─── DATA FOR PROCESSING ───

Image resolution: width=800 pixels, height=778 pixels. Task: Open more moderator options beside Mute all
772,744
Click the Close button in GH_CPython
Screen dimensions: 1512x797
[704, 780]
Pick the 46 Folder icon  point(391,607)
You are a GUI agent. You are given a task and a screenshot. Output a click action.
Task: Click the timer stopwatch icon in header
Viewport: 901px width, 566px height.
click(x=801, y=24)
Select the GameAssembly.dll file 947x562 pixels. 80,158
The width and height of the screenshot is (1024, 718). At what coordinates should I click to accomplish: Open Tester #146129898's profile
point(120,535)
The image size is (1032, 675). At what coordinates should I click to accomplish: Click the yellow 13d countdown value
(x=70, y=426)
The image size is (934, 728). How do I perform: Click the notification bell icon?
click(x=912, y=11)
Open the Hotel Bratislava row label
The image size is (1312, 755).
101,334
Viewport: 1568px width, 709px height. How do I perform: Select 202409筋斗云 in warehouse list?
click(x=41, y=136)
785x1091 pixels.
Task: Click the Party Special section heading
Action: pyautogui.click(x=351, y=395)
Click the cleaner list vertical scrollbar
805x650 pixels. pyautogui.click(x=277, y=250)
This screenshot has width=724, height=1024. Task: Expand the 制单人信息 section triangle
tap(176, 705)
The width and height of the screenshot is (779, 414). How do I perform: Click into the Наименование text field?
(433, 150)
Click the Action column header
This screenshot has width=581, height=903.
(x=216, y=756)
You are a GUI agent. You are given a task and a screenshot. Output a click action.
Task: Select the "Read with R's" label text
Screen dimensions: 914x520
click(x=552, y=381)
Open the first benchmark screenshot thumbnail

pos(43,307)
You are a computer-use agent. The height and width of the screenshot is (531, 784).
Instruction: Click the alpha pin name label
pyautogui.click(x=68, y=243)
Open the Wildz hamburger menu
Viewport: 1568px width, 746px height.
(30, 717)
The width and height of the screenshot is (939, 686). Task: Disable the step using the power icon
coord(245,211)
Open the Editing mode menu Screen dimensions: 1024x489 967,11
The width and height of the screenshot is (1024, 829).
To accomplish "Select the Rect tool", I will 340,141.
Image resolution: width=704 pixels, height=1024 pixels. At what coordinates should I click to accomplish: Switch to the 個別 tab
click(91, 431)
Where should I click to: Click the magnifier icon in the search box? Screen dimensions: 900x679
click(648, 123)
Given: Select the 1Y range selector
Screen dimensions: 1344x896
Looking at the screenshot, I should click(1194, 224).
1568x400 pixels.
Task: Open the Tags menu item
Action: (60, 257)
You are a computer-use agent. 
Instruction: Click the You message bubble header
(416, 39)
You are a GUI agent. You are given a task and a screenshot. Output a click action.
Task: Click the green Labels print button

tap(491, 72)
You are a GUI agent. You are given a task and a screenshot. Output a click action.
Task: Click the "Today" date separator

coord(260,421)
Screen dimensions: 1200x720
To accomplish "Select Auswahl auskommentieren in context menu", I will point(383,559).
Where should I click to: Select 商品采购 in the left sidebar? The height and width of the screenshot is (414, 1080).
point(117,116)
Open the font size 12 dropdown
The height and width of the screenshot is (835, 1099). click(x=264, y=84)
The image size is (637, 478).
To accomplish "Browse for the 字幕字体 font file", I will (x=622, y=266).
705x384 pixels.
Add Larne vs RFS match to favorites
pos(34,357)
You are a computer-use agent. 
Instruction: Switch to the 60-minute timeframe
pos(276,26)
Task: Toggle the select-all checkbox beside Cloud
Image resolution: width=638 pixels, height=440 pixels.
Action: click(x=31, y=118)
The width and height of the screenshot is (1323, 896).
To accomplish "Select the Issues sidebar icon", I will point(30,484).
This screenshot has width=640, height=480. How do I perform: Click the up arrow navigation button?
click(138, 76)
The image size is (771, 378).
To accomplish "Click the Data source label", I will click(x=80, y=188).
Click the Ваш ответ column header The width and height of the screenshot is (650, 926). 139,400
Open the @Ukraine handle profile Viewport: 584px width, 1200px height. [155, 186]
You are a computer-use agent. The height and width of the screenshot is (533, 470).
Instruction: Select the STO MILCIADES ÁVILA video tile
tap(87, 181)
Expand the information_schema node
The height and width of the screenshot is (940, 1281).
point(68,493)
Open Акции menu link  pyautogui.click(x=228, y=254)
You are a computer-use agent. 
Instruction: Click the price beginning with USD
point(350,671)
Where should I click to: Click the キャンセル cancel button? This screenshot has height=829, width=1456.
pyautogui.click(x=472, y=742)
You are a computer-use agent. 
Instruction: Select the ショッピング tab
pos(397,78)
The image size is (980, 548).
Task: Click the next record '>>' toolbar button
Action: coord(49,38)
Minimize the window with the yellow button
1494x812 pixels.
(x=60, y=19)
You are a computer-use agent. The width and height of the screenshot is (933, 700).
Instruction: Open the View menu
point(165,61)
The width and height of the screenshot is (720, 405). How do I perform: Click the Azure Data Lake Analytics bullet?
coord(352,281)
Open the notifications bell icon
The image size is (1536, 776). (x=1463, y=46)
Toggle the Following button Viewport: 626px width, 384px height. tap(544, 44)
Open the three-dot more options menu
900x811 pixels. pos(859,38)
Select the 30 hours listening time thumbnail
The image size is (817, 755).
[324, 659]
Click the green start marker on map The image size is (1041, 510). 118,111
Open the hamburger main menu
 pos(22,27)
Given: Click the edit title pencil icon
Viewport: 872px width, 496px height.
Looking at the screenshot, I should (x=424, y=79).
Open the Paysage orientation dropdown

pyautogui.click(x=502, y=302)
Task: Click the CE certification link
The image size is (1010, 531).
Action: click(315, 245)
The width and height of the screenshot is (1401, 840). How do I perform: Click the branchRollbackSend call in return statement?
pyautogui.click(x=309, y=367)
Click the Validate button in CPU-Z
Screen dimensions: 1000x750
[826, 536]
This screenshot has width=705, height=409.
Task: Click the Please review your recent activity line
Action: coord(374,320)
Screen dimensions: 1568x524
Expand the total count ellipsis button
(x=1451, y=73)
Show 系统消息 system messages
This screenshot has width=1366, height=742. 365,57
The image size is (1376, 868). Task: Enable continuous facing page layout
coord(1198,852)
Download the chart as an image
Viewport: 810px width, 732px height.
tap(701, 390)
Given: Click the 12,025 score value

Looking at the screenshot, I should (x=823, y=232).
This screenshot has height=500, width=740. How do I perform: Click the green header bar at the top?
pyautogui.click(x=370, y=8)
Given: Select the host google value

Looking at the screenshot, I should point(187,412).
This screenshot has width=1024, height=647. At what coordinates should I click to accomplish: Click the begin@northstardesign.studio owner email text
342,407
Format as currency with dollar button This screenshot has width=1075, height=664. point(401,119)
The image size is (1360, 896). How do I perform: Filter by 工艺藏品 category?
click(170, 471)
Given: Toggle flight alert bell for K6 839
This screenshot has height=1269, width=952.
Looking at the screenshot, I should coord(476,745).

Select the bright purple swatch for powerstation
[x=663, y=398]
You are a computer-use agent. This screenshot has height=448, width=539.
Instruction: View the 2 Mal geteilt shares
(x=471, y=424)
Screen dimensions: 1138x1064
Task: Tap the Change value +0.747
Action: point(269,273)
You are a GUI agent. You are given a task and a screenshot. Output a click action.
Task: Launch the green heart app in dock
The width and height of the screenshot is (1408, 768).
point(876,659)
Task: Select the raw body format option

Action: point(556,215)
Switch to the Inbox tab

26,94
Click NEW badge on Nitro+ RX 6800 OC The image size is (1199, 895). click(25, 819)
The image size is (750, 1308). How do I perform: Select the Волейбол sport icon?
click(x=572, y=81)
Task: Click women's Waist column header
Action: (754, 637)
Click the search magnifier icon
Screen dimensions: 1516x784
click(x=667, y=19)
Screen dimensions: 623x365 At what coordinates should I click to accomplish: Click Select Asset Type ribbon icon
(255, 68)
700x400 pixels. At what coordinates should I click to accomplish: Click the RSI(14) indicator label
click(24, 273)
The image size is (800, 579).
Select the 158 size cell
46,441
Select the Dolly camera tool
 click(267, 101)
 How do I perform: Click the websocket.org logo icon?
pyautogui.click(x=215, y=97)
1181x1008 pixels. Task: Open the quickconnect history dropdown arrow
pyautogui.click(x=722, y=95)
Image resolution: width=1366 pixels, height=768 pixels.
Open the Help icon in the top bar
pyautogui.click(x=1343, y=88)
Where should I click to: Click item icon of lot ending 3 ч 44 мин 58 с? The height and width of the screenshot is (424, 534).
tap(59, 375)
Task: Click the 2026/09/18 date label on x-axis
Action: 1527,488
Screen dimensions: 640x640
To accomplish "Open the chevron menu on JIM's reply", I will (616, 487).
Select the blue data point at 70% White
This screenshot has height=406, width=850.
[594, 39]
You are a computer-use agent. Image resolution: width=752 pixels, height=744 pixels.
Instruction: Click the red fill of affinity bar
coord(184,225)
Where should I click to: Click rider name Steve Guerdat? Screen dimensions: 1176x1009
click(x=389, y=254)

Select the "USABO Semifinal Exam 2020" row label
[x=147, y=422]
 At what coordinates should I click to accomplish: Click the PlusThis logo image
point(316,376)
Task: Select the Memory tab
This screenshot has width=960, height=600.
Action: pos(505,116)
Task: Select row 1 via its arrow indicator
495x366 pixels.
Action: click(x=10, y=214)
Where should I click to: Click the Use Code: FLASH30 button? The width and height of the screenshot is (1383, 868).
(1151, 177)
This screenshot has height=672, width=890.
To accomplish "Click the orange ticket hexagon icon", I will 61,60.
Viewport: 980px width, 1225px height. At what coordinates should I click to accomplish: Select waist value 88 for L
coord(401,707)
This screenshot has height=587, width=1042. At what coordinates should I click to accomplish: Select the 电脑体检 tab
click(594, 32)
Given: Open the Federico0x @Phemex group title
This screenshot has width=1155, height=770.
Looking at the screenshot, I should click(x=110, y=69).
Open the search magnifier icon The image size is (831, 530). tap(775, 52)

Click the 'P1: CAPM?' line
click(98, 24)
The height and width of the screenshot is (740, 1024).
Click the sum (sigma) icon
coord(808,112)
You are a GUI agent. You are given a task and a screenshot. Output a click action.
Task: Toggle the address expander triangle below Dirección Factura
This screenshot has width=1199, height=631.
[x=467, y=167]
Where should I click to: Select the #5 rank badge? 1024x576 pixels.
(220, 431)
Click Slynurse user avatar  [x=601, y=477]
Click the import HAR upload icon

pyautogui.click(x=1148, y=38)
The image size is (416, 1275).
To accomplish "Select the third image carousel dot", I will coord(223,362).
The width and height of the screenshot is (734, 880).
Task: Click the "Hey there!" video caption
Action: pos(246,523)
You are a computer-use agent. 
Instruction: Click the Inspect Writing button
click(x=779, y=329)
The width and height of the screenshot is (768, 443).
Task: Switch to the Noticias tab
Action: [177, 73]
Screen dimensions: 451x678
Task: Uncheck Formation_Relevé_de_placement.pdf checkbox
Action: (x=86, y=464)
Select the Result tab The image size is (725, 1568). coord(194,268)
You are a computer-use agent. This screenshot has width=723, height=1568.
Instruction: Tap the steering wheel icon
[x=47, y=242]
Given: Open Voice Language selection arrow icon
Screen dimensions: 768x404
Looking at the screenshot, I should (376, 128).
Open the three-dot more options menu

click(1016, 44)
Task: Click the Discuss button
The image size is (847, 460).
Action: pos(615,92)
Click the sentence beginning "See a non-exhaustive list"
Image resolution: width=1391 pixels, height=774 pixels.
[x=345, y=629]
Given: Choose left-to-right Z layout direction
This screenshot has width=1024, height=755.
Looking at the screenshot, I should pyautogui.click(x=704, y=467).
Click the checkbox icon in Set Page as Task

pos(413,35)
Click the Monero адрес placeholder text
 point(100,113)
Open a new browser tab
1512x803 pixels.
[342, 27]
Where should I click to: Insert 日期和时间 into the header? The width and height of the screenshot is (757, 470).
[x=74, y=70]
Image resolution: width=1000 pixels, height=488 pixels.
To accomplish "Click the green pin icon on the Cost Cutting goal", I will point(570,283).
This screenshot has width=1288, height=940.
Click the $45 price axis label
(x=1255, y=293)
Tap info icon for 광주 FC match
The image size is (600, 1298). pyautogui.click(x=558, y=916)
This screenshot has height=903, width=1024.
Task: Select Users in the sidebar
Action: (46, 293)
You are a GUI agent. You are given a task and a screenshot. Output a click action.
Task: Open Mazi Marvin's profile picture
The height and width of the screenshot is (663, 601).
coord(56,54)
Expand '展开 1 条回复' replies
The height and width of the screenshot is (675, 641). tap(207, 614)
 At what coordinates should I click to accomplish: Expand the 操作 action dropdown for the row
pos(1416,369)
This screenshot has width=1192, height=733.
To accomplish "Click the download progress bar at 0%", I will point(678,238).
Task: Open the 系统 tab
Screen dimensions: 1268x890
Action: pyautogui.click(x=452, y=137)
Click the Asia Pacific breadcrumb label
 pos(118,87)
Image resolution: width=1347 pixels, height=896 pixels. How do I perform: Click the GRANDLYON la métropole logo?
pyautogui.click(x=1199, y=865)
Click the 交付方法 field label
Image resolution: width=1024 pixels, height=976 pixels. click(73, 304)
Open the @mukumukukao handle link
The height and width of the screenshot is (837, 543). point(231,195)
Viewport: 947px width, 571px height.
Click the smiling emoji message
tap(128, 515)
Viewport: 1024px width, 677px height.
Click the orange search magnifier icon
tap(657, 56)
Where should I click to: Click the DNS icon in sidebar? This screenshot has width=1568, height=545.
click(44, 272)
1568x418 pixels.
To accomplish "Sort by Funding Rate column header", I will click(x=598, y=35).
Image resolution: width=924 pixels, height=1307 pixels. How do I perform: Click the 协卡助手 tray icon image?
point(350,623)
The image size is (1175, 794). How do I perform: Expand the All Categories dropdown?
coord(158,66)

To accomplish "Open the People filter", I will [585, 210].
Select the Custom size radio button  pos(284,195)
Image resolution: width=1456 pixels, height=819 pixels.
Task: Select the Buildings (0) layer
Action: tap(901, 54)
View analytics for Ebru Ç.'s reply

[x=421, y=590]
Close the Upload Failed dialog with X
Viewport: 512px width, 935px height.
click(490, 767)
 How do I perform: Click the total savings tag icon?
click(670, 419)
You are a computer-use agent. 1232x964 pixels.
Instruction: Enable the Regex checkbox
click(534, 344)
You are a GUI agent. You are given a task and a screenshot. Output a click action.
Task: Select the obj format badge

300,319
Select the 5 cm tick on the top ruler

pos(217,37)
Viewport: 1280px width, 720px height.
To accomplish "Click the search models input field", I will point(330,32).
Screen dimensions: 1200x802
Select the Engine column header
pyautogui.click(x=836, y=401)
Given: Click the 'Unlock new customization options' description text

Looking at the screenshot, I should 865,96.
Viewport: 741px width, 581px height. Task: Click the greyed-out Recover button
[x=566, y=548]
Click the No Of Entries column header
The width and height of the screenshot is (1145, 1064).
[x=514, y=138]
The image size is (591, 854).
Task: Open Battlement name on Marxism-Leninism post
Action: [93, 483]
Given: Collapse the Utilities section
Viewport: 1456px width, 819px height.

───

▶ WHAT YOU HAVE TO DO:
Filter on the word "title": copy each matching line from the entries above.

▶ REPLY TO THE EXERCISE:
Given: Click the edit title pencil icon
Given: Open the Federico0x @Phemex group title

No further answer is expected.